Prompt: Start at the top line and retype the data exactly through to the end.

Provided data:
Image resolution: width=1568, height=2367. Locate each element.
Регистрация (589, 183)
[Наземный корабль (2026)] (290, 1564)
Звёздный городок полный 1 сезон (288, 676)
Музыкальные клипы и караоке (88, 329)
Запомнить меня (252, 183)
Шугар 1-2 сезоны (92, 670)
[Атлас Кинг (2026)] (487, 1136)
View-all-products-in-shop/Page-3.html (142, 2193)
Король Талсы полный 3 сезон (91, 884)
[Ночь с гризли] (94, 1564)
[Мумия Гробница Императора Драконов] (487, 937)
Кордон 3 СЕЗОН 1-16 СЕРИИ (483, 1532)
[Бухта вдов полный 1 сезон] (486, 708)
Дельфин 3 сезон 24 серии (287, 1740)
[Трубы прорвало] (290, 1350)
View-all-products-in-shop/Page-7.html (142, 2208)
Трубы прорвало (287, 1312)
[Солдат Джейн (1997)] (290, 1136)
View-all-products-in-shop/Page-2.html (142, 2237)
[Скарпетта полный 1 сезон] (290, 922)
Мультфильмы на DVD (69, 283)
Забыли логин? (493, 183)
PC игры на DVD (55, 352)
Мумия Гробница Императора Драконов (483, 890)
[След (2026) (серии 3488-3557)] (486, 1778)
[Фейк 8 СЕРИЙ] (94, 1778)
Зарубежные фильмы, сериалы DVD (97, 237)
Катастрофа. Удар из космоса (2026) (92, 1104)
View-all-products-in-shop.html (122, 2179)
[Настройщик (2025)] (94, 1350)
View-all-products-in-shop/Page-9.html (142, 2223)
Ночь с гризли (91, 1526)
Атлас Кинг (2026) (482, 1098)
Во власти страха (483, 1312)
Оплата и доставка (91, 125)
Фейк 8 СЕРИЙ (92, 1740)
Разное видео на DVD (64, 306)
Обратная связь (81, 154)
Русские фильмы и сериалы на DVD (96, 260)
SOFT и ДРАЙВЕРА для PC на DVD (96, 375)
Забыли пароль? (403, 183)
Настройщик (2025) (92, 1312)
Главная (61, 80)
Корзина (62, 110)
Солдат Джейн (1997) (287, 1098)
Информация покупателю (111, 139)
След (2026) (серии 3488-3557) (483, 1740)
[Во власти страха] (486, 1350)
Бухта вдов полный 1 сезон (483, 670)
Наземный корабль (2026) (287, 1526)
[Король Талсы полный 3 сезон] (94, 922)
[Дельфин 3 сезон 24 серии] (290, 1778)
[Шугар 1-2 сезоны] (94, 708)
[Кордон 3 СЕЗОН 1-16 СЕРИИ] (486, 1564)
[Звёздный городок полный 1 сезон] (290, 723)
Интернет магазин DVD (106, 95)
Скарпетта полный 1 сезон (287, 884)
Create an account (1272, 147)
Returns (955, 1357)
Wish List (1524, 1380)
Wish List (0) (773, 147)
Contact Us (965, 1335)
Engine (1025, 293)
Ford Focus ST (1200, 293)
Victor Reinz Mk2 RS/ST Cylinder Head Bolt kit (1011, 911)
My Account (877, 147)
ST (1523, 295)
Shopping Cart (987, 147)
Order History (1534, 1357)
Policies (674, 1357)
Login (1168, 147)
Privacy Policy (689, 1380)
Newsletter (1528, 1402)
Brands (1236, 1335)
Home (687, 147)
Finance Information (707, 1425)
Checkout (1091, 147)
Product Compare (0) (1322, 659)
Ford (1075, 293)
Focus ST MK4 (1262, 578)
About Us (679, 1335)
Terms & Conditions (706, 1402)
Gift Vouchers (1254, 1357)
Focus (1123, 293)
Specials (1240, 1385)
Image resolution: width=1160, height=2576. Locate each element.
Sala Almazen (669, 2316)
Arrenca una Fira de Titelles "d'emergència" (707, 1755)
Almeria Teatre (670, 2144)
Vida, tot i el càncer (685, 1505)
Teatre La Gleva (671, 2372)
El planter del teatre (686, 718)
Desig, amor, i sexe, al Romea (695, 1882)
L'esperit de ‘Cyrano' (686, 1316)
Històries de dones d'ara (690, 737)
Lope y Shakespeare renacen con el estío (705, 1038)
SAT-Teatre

Problem solution:
Image resolution: width=1568, height=2367. Locate each element.
Регистрация (589, 183)
[Наземный корабль (2026)] (290, 1564)
Звёздный городок полный 1 сезон (288, 676)
Музыкальные клипы и караоке (88, 329)
Запомнить меня (252, 183)
Шугар 1-2 сезоны (92, 670)
[Атлас Кинг (2026)] (487, 1136)
View-all-products-in-shop/Page-3.html (142, 2193)
Король Талсы полный 3 сезон (91, 884)
[Ночь с гризли] (94, 1564)
[Мумия Гробница Императора Драконов] (487, 937)
Кордон 3 СЕЗОН 1-16 СЕРИИ (483, 1532)
[Бухта вдов полный 1 сезон] (486, 708)
Дельфин 3 сезон 24 серии (287, 1740)
[Трубы прорвало] (290, 1350)
View-all-products-in-shop/Page-7.html (142, 2208)
Трубы прорвало (287, 1312)
[Солдат Джейн (1997)] (290, 1136)
View-all-products-in-shop/Page-2.html (142, 2237)
[Скарпетта полный 1 сезон] (290, 922)
Мультфильмы на DVD (69, 283)
Забыли логин? (493, 183)
PC игры на DVD (55, 352)
Мумия Гробница Императора Драконов (483, 890)
[След (2026) (серии 3488-3557)] (486, 1778)
[Фейк 8 СЕРИЙ] (94, 1778)
Зарубежные фильмы, сериалы DVD (97, 237)
Катастрофа. Удар из космоса (2026) (92, 1104)
View-all-products-in-shop.html (122, 2179)
[Настройщик (2025)] (94, 1350)
View-all-products-in-shop/Page-9.html (142, 2223)
Ночь с гризли (91, 1526)
Атлас Кинг (2026) (482, 1098)
Во власти страха (483, 1312)
Оплата и доставка (91, 125)
Фейк 8 СЕРИЙ (92, 1740)
Разное видео на DVD (64, 306)
Обратная связь (81, 154)
Русские фильмы и сериалы на DVD (96, 260)
SOFT и ДРАЙВЕРА для PC на DVD (96, 375)
Забыли пароль? (403, 183)
Настройщик (2025) (92, 1312)
Главная (61, 80)
Корзина (62, 110)
Солдат Джейн (1997) (287, 1098)
Информация покупателю (111, 139)
След (2026) (серии 3488-3557) (483, 1740)
[Во власти страха] (486, 1350)
Бухта вдов полный 1 сезон (483, 670)
Наземный корабль (2026) (287, 1526)
[Король Талсы полный 3 сезон] (94, 922)
[Дельфин 3 сезон 24 серии] (290, 1778)
[Шугар 1-2 сезоны] (94, 708)
[Кордон 3 СЕЗОН 1-16 СЕРИИ] (486, 1564)
[Звёздный городок полный 1 сезон] (290, 723)
Интернет магазин DVD (106, 95)
Скарпетта полный 1 сезон (287, 884)
Create an account (1272, 147)
Returns (955, 1357)
Wish List (1524, 1380)
Wish List (0) (773, 147)
Contact Us (965, 1335)
Engine (1025, 293)
Ford Focus ST (1200, 293)
Victor Reinz Mk2 RS/ST Cylinder Head Bolt kit (1011, 911)
My Account (877, 147)
ST (1523, 295)
Shopping Cart (987, 147)
Order History (1534, 1357)
Policies (674, 1357)
Login (1168, 147)
Privacy Policy (689, 1380)
Newsletter (1528, 1402)
Brands (1236, 1335)
Home (687, 147)
Finance Information (707, 1425)
Checkout (1091, 147)
Product Compare (0) (1322, 659)
Ford (1075, 293)
Focus ST MK4 (1262, 578)
About Us (679, 1335)
Terms & Conditions (706, 1402)
Gift Vouchers (1254, 1357)
Focus (1123, 293)
Specials (1240, 1385)
Image resolution: width=1160, height=2576. Locate each element.
Sala Almazen (669, 2316)
Arrenca una Fira de Titelles "d'emergència" (707, 1755)
Almeria Teatre (670, 2144)
Vida, tot i el càncer (685, 1505)
Teatre La Gleva (671, 2372)
El planter del teatre (686, 718)
Desig, amor, i sexe, al Romea (695, 1882)
L'esperit de ‘Cyrano' (686, 1316)
Històries de dones d'ara (690, 737)
Lope y Shakespeare renacen con el estío (705, 1038)
SAT-Teatre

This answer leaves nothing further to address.